Outre sa spécification ouverte, Iceberg intègre aussi un ensemble d’API et de bibliothèques qui permet aux moteurs de stockage, de requête et d’exécution d’interagir de manière optimale avec les tables suivant ce format.
Le format de table Iceberg fait désormais partie intégrante de l’écosystème big data. Cela est dû en grande partie à ses nombreuses fonctionnalités. En exploitant les métadonnées de chaque table, Iceberg permet de modifier facilement le schéma et le partitionnement, mais aussi d’accéder aux versions historiques de la table, sans réécriture ou migration coûteuses. Ce format prend en charge différents systèmes de stockage et sources de données, sans dépendance au système de fichier.

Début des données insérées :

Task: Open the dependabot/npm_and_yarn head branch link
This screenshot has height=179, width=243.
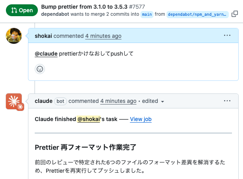Action: (197, 14)
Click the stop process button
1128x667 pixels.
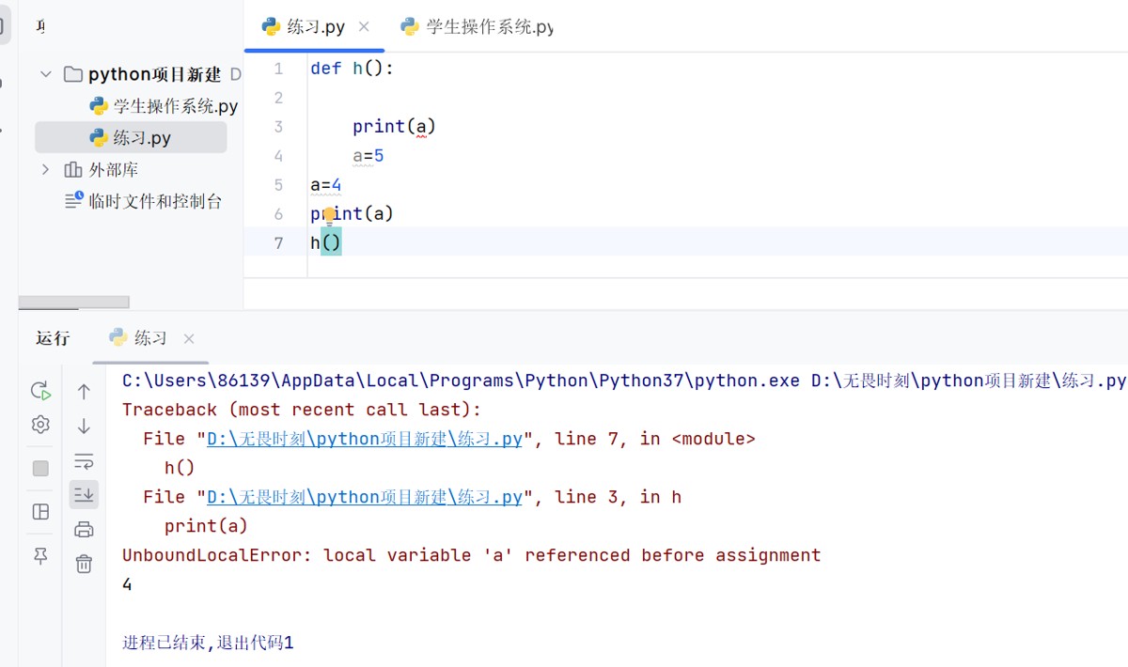coord(40,468)
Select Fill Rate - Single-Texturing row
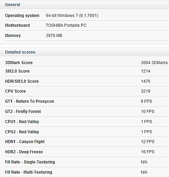 (x=87, y=162)
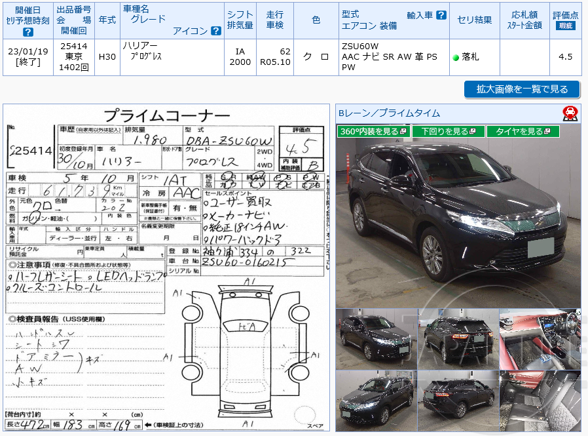The width and height of the screenshot is (588, 436).
Task: Click the プライムコーナー auction sheet image
Action: (164, 269)
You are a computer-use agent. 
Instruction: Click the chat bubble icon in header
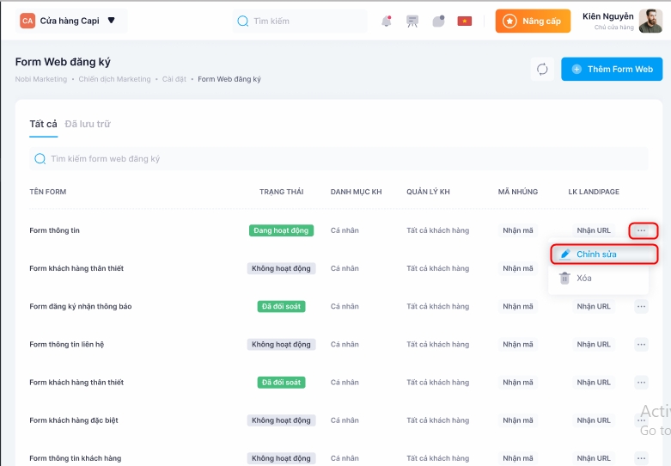click(438, 21)

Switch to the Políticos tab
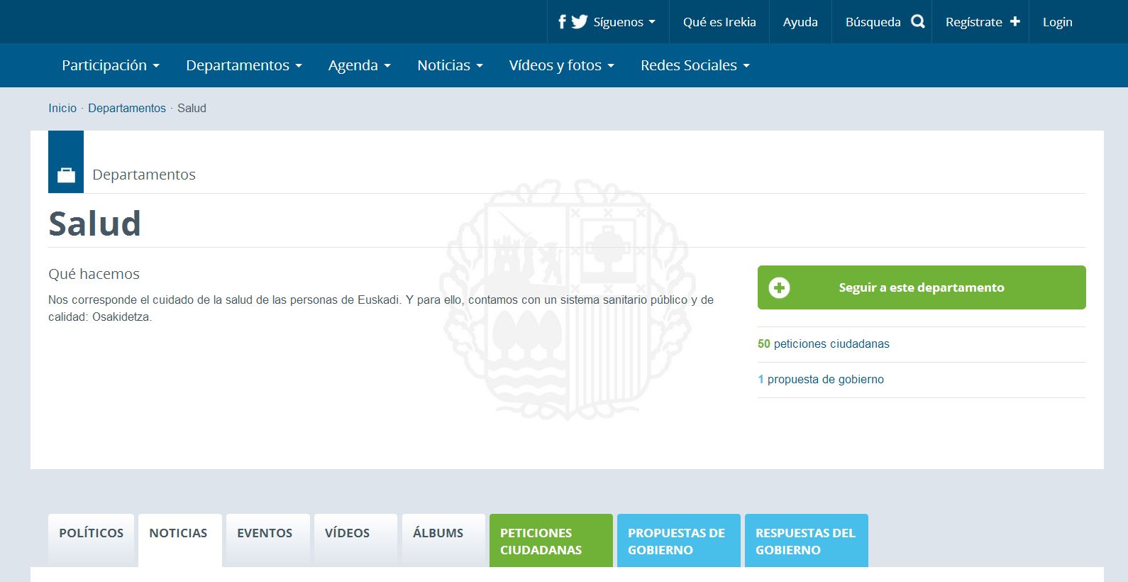click(x=91, y=533)
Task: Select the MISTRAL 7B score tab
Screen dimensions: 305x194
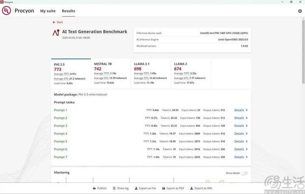Action: point(111,74)
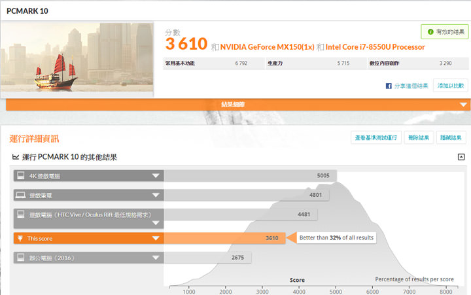471x295 pixels.
Task: Open the NVIDIA GeForce MX150 link
Action: tap(267, 47)
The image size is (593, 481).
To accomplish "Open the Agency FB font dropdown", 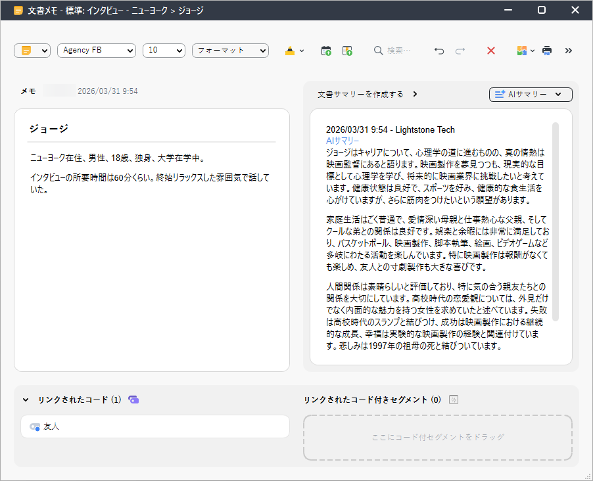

Créé par des ingénieurs de données de Netflix et Apple en 2017 pour combler les lacunes d’Apache Hive, Iceberg a été publié en open source et donné à l’Apache Software Foundation l’année suivante. En 2020, le projet Iceberg est devenu un « top-level project » Apache.
La vitesse, l’efficacité, la fiabilité et la convivialité d’Apache Iceberg simplifient le traitement des données à toutes les échelles. Ces atouts en ont fait un format de table de choix pour un certain nombre d’entrepôts de données, de data lakes et de data lakehouses de premier plan, dont IBM watsonx.data, Netezza et Db2 warehouse.